◆ WHAT IS BEING ASKED
Look through the entries and report how many lines include the word "computer". Give the number alone.

◆ Data items
_____

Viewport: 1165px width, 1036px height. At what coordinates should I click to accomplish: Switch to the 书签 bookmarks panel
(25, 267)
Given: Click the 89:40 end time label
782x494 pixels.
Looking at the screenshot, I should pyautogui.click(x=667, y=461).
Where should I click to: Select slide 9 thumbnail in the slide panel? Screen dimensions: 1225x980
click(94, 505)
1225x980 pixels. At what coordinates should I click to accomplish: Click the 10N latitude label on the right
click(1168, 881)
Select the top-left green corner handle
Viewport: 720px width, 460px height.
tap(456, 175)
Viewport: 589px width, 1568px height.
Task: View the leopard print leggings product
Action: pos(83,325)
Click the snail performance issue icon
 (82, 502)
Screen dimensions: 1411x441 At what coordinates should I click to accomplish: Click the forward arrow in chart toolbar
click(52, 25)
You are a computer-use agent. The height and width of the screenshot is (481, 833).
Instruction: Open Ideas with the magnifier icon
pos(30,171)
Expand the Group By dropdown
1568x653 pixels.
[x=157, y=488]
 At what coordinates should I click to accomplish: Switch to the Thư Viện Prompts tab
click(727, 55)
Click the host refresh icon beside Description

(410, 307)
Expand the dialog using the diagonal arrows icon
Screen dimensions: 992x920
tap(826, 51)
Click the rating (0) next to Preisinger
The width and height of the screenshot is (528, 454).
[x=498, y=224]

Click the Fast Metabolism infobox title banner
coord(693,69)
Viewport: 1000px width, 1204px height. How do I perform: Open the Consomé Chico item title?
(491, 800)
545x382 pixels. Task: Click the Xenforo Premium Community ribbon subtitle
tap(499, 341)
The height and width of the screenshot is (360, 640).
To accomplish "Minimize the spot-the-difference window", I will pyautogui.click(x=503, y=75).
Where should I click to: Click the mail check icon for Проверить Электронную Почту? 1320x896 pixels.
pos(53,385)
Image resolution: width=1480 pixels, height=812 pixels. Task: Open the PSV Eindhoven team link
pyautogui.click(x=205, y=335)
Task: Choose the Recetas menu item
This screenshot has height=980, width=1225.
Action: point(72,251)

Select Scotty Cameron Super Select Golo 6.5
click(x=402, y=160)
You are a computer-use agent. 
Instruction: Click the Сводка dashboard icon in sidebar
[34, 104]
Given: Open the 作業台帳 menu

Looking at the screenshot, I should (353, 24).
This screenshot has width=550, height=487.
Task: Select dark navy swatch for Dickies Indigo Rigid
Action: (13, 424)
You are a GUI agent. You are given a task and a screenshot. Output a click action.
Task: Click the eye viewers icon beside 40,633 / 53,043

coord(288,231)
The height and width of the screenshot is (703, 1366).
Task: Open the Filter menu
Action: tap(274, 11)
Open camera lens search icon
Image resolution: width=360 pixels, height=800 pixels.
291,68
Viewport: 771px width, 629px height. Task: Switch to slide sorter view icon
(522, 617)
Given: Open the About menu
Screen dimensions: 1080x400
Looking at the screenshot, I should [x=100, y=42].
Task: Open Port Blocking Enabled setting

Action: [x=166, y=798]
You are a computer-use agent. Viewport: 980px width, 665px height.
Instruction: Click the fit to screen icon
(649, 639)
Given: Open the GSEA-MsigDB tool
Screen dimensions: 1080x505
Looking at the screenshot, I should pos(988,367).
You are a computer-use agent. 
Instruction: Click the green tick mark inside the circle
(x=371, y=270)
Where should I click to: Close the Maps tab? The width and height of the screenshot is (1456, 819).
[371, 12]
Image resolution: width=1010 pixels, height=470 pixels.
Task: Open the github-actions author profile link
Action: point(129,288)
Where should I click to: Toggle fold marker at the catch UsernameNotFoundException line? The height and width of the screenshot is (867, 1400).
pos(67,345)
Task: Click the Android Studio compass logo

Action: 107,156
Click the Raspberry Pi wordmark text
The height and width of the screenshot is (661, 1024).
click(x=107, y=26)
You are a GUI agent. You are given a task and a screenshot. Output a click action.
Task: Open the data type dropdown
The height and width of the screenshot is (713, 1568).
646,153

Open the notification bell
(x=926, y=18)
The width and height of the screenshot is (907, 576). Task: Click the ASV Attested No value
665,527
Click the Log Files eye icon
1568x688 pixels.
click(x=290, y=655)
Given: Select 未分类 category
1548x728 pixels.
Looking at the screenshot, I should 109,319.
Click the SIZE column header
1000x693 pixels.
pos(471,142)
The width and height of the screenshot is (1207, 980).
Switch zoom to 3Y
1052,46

_____

◆ REPLY
4